To begin with I am not associated with the LGBT community whatsoever. There are reasons why I am not involved in the LGBT community and I have written about the reasons elsewhere in previous posts. Basically, my choice not to be involved in that community has to do with the fact that I am a Christian. I do not encourage or promote homosexual or bisexual behavior of any kind. And, I certainly do not base my life or center my life around sexuality as do the members of the LGBT community.
In conversations with others I have often found that if a person says that someone is living a “lifestyle” they are in fact seeking to buttonhole that person into a predefined category. And certainly there are some people who want to be buttonholed (you have probably seen the tee shirt that says “Out and Proud”). But using this description to define who I am and what I am about would be demeaning.
The word “lifestyle” used in this way is used in a pejorative sense. The speaker presumes that he or she has a legitimate life and that I, by cross purposes, the other person has a faux, superfluous life based on unreality. But that is far from the case.
I began living as woman several years ago. I have written only a few posts since then regarding the topic of my change. To be honest, the whole business bores me to death. Except.
Except when there are times when I have to describe to others what has taken place and to help them understand the issue of my change. I hope to do so with this (hopefully) last post about The Change.
Though not born with female body parts, I became woman through a naturalization process. I call the process “a naturalization process” because it is similar to becoming a naturalized US citizen: a person not born in this country can become a ‘naturalized’ citizen by acceptance of its Constitution, its language, its laws and so forth. You get the picture.
The naturalized citizen acquires all of the benefits and responsibilities of their new country. Likewise, as a naturalized woman I have acclimated to my new country: I go to work, I go to church, I go… as woman. If asked, I would say that I am a “naturalized” woman as opposed to saying that I am “trans-gendered”.
As a person who was gender “stateless” before my naturalization process I felt I needed to find a place where I could live in one place without segregating the mind from the body. And having always believed in God-given binary gender of male and female I knew that I had to be one or the other. I could never see myself as an effeminate man or as a butch female. I had to be female and not a bastardized version of one or the other.
The genesis of my gender understanding and disconnect with my body is most likely born out of genetic and pre-natal hormonal influences and a good portion of mystery. It is not exactly clear as to why I needed to make the change.
It is at this point that a theologian may say that my change is working at cross purposes with God and that I am not getting my understanding from Scripture. They may also say that I have bastardized what God has created. A Christian psychologist may say that I have a neurosis. Others may say things like “God doesn’t make mistakes.” I have heard it all.

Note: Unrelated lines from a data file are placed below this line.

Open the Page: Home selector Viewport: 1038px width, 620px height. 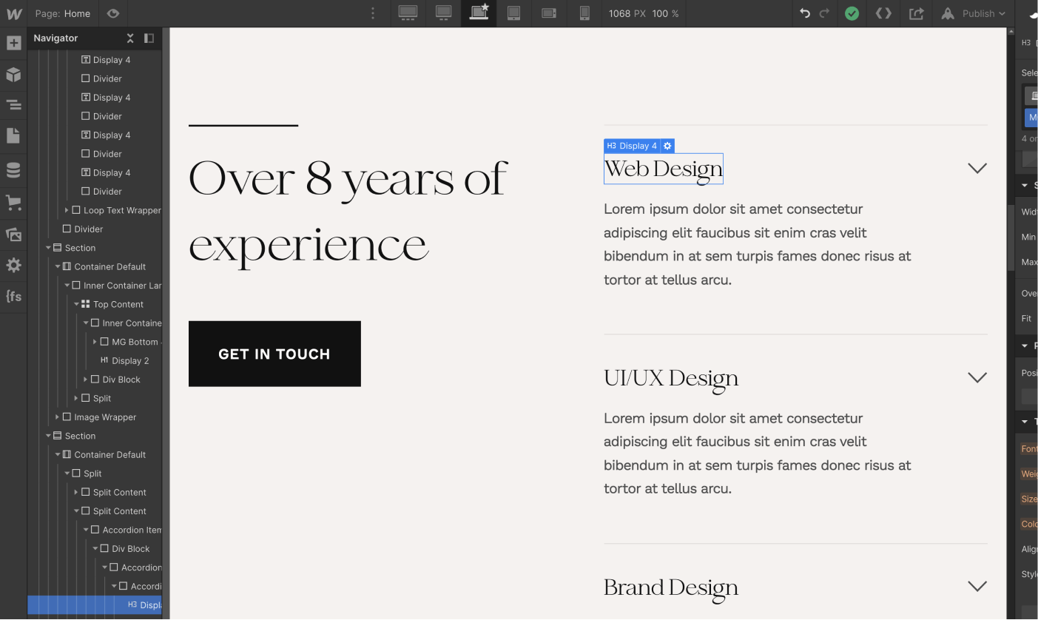[x=63, y=13]
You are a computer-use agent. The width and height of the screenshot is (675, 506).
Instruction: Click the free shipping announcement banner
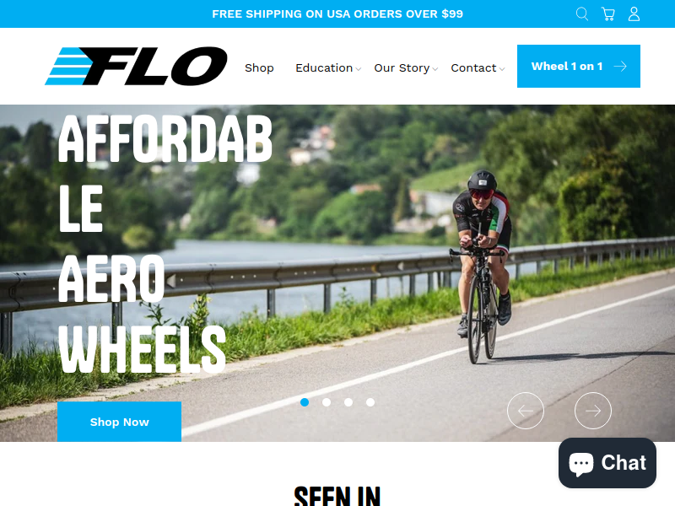click(338, 13)
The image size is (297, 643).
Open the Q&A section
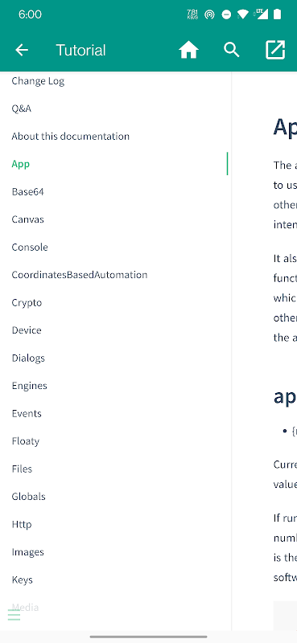tap(22, 109)
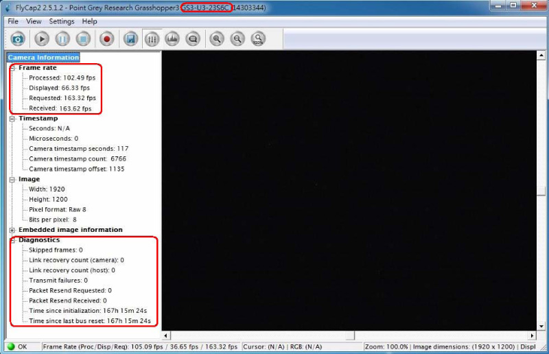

You should know that my gender understanding and change are both coupled with my understanding of God’s grace-God’s elbow room for sinners like me. But let me make something clear: I don’t practice homosexuality. I am celibate. I have been given the grace to make the change and also to remain celibate.
Grace. Do divorced people receive God’s grace? If you listen to Christian talk radio the answer is yes.
Divorce, not a feature of Adam and Eve’s garden relationship came about because of the hardness of men’s hearts since the garden. Today we have Christian radio personalities who are divorced. Did God, who sanctifies marriage, make a mistake when the One became Two divorce happened? Did God’s grace allow you to divorce your husband because he looked at pornography? Does grace (both God’s and yours) allow you to stay with your husband as a witness for Christ, as His light and salt in the marriage? What’s the appropriate use and measure of grace? Is grace the wherewithal to transition from a broken state into a temple for the Holy Spirit? Is grace the transmogrification of a person’s point of view? (See Flannery O’Connor’s short story, A Temple of the Holy Ghost.)? Is it all of the above? I think so.
God hates divorce but he allows it to take place. His grace works with man’s brokenness. Should my change be judged or weighed differently than divorced persons – the one becoming two? But let’s not think about the subject of my change in relativistic terms. I don’t. I think about my change in terms of grace, in terms of unction, in terms of me, a woman, set apart not for sin and the world but for God.
There was no doubt that I was divided or split about my gender since my earliest remembrance. To resolve the matter I spoke to all kinds of counselors. And, as mentioned above, psychologists may use the word “neurotic” to describe someone who is divided in their thinking. But I have since learned not to accept psychology and its “naming” diagnoses as truth. And, I am not Woody Allen-esque enough to need regurgitation of emo and hypochondria three times a week or even once a week.
Beyond this, there will always be people who want to nail down the morality of my change, whether good or bad. Some will seek to nail me down to their own cross but I’m not going there. I have my own cross to bear.
I have understood and accepted that wholeness could be achieved through a “naturalization” process where mind and body could coexist in a stable peaceful state within God’s grace and with God’s blessing. Jesus said, “Come to me all who labor and are heavy laden and I will give you rest.” I am now resting.
It was Abraham Lincoln who said, “A house divided against itself cannot stand.” And, it was James, the brother of my Lord, who said, “A double minded man is unstable in all his ways.” And, it was Carol King who sang, “You make me feel like a natural woman.”
It was me who said, “Amen.”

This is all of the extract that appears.